Miracle Grow for the soul…1 year anniversary.
In the beginning of his book, “The Four Desires”, Rod Stryker discusses something very special… seeds. He talks about the miracle of the sunflower seed. How it is planted and how it intuitively knows that is it growing to be a sunflower, it grows roots to retrieve the water, and it bends toward the light. A lesson we perhaps learned in freshman biology, but mystical non the less. How does this tiny seed know what to do? Rod believes that people are also born with the same intuition, to grow into something specific, their very own flower if you will. The problem is we don’t know how to follow our hearts, our “true” paths… My practice with yoga has been about trying to tune into my inner self, to grow into the flower I am supposed to be.

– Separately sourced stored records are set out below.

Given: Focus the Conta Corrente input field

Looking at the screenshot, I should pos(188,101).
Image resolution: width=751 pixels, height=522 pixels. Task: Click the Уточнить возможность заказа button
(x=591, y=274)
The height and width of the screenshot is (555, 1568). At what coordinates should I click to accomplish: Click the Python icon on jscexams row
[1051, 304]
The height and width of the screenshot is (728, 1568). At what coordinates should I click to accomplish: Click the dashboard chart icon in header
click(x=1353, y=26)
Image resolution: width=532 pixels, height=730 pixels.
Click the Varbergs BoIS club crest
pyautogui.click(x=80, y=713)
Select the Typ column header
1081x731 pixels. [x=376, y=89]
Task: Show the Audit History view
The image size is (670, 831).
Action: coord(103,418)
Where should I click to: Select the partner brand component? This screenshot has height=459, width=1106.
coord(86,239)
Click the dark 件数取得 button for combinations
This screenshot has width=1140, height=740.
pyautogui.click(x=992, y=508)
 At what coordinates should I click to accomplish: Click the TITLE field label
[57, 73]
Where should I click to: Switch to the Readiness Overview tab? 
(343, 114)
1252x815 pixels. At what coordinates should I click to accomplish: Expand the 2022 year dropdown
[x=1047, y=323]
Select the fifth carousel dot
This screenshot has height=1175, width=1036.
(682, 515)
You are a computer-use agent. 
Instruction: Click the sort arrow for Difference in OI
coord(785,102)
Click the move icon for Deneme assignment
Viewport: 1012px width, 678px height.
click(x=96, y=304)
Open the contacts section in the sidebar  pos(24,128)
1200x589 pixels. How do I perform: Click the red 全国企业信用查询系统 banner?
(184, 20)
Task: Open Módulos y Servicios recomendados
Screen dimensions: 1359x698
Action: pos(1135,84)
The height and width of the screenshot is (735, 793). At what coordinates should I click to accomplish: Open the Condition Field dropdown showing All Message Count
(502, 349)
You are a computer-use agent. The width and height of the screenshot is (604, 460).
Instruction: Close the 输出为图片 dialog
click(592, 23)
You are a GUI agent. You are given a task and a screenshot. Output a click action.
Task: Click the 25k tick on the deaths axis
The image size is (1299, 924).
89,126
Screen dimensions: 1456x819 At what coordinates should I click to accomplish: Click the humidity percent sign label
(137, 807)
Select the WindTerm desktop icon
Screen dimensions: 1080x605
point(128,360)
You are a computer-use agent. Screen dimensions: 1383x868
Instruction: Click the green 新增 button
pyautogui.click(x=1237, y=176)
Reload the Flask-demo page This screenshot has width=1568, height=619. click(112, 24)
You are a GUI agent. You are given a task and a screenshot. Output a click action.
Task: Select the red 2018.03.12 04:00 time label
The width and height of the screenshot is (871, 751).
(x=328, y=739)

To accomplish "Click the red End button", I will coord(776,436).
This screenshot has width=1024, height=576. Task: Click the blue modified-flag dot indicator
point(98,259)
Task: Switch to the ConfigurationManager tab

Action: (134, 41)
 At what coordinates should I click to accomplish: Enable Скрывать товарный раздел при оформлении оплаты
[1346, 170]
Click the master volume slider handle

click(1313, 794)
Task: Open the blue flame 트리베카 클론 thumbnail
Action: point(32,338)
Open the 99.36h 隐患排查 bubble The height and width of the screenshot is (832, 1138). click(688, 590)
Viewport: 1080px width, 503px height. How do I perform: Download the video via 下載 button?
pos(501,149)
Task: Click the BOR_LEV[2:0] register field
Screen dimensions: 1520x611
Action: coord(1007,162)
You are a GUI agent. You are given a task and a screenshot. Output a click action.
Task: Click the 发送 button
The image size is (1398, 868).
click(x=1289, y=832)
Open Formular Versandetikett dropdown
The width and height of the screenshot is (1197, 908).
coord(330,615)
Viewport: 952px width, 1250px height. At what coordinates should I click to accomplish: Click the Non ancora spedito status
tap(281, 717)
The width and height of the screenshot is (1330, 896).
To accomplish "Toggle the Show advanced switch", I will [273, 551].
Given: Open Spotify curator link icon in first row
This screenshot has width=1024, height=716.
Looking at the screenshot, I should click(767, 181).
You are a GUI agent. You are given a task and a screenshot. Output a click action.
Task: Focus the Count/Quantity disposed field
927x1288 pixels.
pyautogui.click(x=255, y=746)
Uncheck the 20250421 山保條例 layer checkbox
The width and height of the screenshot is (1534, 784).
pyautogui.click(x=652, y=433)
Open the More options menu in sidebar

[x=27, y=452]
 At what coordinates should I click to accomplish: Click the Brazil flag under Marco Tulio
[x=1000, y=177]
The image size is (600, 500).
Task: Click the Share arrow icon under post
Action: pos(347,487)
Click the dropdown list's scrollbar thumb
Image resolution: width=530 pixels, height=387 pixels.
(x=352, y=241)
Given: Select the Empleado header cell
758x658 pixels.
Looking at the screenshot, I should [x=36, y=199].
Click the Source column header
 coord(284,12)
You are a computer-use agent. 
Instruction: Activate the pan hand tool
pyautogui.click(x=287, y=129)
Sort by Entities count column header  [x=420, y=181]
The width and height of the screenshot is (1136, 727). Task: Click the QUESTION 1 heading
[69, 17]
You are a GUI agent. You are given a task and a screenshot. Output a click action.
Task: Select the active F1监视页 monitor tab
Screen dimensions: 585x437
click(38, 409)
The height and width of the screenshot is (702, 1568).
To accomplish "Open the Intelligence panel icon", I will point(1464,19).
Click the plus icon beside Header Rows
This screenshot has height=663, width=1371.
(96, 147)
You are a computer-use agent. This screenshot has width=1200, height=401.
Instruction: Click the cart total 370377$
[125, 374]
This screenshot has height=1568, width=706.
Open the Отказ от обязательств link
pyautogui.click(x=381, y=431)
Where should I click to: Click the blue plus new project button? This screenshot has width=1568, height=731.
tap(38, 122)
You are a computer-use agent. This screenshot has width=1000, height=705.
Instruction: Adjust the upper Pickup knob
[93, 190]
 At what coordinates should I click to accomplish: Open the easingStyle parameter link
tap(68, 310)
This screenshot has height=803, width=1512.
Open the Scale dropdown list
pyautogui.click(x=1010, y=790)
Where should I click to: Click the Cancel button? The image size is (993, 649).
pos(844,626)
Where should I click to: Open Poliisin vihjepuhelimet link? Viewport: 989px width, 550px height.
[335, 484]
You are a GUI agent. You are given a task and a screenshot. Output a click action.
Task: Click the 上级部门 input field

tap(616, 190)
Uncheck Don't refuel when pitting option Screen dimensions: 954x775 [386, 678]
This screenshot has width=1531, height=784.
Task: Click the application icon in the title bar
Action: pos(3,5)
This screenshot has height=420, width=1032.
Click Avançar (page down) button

I quit my job in Beijing in June of 2011. June. That’s 15 months (so far) of funemployment. At that time I had little idea of what I would DO with my life or where I would go, with who, etc. As I struggled with the big idea of WHAT TO DO, a teacher of mine told me the simple solution was…. to talk to trees. Simple really. She told me that I didn’t have to DO anything but to show up for my life with open eyes and to seriously, talk to trees. Since that time it has literally been a whirlwind of adventure. I luckily tuned into a faint signal in my gut and signed up for a yoga teacher training in Bali. This small step was the major catalyst for a HUGE turning point in my life.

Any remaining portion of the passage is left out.